Various terms as used herein are defined below. To the extent a term used in a claim is not defined below, it should be given the broadest definition persons in the pertinent art have given that term as reflected in printed publications and issued patents at the time of filing.
Definitions:
Compiling: A process of converting a code written in a compiled programming language into a machine executable program, wherein the machine includes but not limited to a desktop computer, mobile computer, smartphone, personal digital assistant, server, microprocessor and the like. Few examples of the machine include Intel, NVIDIA, AMD, ARM and PowerPC.

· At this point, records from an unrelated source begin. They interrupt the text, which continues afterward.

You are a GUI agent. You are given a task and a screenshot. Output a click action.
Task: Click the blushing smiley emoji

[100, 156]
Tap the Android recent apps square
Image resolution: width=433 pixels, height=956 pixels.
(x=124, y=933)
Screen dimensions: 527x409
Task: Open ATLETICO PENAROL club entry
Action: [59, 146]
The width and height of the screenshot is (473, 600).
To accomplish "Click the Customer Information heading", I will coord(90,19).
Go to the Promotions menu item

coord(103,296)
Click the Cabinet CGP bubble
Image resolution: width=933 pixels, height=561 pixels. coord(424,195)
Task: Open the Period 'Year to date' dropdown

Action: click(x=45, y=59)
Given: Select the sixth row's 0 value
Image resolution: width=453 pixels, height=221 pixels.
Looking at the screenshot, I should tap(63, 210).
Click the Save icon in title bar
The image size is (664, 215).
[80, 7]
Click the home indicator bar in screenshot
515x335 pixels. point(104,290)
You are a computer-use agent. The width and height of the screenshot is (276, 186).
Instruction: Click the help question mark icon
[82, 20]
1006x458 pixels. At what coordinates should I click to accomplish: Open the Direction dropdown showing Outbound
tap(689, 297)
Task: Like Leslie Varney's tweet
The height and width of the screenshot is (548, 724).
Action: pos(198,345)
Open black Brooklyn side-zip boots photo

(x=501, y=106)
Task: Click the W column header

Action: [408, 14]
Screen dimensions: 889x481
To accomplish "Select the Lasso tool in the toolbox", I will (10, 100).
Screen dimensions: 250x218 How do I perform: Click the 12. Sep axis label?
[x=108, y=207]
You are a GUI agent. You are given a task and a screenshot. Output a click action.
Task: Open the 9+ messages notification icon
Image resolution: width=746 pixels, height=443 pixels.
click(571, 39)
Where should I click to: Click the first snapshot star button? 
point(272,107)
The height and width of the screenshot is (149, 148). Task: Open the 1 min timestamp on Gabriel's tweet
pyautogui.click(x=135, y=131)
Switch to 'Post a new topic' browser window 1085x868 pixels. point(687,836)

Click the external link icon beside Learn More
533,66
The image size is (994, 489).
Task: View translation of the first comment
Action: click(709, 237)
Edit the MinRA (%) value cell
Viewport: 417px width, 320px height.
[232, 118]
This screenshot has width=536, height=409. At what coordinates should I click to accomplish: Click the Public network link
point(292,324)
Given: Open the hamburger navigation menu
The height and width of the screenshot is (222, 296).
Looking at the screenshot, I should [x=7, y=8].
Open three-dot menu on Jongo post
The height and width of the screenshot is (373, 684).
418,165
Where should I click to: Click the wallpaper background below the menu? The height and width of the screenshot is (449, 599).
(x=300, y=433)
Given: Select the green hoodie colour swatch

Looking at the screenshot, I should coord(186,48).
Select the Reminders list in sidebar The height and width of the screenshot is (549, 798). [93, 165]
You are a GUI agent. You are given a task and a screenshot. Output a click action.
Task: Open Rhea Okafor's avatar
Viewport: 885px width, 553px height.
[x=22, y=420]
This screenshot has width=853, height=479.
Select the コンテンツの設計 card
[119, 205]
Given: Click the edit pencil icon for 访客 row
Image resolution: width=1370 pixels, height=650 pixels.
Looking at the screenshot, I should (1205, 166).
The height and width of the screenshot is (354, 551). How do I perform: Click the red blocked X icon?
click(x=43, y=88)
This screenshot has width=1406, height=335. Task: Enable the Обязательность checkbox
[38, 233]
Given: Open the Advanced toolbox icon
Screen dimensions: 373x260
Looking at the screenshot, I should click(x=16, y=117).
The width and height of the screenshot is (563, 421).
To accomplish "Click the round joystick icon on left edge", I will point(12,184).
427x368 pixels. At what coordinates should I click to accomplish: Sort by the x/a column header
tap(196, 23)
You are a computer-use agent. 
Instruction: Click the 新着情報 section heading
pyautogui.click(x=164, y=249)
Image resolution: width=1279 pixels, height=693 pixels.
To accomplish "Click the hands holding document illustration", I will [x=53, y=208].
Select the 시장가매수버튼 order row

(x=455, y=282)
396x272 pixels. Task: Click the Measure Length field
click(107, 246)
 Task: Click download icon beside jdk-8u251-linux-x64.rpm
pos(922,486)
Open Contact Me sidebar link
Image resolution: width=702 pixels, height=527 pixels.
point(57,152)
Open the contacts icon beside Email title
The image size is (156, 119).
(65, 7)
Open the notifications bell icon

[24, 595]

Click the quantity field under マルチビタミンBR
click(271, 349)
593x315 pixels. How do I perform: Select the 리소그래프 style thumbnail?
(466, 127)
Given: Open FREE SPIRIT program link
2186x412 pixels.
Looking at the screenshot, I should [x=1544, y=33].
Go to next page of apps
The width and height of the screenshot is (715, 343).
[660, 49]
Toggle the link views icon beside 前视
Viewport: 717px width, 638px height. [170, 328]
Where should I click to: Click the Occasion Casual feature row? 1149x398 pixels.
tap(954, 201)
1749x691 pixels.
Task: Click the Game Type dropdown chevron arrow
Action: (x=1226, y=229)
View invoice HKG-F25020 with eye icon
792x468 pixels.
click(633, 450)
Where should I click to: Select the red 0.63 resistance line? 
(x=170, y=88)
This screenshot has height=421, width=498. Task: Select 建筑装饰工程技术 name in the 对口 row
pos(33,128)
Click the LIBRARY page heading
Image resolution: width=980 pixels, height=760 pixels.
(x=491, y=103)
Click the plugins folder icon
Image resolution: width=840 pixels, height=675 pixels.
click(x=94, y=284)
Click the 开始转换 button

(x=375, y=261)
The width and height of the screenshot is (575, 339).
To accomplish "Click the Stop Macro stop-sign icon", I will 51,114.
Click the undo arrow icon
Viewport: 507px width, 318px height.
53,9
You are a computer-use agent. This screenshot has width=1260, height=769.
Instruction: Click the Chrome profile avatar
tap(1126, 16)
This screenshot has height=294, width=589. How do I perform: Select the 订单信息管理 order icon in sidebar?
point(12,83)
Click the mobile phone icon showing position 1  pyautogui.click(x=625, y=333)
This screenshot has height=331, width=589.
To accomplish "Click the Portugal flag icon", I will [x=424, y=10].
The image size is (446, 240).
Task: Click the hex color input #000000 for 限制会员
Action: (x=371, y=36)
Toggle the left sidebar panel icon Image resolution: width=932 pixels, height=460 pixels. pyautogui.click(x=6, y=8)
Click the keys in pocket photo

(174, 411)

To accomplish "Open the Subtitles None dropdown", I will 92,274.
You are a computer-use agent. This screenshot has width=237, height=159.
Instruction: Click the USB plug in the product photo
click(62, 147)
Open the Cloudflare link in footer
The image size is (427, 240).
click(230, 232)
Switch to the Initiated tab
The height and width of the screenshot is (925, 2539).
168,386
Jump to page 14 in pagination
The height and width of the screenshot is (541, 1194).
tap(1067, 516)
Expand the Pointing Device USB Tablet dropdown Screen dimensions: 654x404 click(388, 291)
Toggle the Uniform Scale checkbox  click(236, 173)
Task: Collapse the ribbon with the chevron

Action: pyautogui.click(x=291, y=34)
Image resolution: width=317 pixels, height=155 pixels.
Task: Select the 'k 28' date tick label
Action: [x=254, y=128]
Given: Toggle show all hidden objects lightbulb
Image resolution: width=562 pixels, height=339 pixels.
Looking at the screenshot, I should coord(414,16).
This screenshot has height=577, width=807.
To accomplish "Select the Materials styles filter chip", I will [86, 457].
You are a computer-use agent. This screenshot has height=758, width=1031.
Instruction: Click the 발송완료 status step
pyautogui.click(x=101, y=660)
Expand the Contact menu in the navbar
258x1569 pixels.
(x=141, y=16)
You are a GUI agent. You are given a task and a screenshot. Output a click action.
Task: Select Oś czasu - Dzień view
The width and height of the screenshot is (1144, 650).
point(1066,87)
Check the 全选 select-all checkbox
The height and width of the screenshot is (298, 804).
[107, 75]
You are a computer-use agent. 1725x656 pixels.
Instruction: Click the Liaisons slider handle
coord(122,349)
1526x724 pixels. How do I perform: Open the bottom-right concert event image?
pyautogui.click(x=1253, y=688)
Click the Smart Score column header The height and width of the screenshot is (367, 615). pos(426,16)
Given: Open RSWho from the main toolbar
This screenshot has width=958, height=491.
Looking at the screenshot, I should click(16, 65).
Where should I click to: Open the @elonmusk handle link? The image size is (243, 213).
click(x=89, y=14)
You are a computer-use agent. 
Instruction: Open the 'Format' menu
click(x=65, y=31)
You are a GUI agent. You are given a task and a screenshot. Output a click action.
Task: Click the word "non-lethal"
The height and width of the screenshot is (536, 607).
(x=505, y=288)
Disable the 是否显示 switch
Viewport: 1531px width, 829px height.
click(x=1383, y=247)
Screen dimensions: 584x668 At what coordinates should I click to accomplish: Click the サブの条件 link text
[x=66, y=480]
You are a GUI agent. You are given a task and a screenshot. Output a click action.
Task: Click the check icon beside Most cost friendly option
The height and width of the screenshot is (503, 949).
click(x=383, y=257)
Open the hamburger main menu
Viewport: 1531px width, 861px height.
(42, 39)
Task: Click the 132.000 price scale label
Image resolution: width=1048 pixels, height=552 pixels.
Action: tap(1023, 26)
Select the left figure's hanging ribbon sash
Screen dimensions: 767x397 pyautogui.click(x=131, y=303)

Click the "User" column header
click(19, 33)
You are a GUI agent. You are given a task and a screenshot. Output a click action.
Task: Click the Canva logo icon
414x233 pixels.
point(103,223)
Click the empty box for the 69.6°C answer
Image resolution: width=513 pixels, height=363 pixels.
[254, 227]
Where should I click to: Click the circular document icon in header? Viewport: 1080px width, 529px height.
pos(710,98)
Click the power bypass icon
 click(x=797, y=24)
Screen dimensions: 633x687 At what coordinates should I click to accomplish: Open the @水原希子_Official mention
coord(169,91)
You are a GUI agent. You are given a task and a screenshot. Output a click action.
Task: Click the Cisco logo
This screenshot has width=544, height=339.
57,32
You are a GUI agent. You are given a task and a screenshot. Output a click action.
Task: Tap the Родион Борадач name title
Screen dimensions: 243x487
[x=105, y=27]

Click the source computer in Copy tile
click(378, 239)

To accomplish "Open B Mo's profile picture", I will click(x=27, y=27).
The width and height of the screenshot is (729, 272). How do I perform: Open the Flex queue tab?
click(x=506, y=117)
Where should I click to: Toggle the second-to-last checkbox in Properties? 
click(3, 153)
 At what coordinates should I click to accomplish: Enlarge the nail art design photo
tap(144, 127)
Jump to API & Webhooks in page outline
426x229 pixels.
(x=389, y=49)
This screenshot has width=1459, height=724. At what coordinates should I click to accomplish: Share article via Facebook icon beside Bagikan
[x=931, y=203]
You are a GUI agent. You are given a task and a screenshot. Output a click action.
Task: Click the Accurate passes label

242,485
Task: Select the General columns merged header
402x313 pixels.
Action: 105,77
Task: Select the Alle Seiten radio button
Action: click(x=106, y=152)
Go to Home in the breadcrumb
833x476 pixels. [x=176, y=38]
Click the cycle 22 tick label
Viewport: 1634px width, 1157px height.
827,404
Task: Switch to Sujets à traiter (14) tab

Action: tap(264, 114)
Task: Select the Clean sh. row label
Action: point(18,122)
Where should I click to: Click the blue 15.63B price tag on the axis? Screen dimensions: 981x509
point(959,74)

The present invention provides a system and a method for executing heterogeneous compilation. The system comprises a dynamic re-planning engine including a blackboard multi-agent optimization composer (BlackMAOC) and multiple self- generating pass agents, wherein a springer memory in the BlackMAOC represents a heterogeneous data structure and a V-ring hooker in the BlackMAOC uses the data structure and interfaces with self-generating passes agents for intermediate representation (IR) processing. By this way, the present invention is capable of extending IR optimization in the dynamic re-planning engine for scrutinizing pipelining phase issues and unlocking aggressive heterogeneous optimization without slowing down compiling performance by composing unconditional multi pipeline. Therefore, the present invention is efficiently complies with multi-core central processing unit (CPU) and multi-core general-purpose graphics processing unit (GPU) devices.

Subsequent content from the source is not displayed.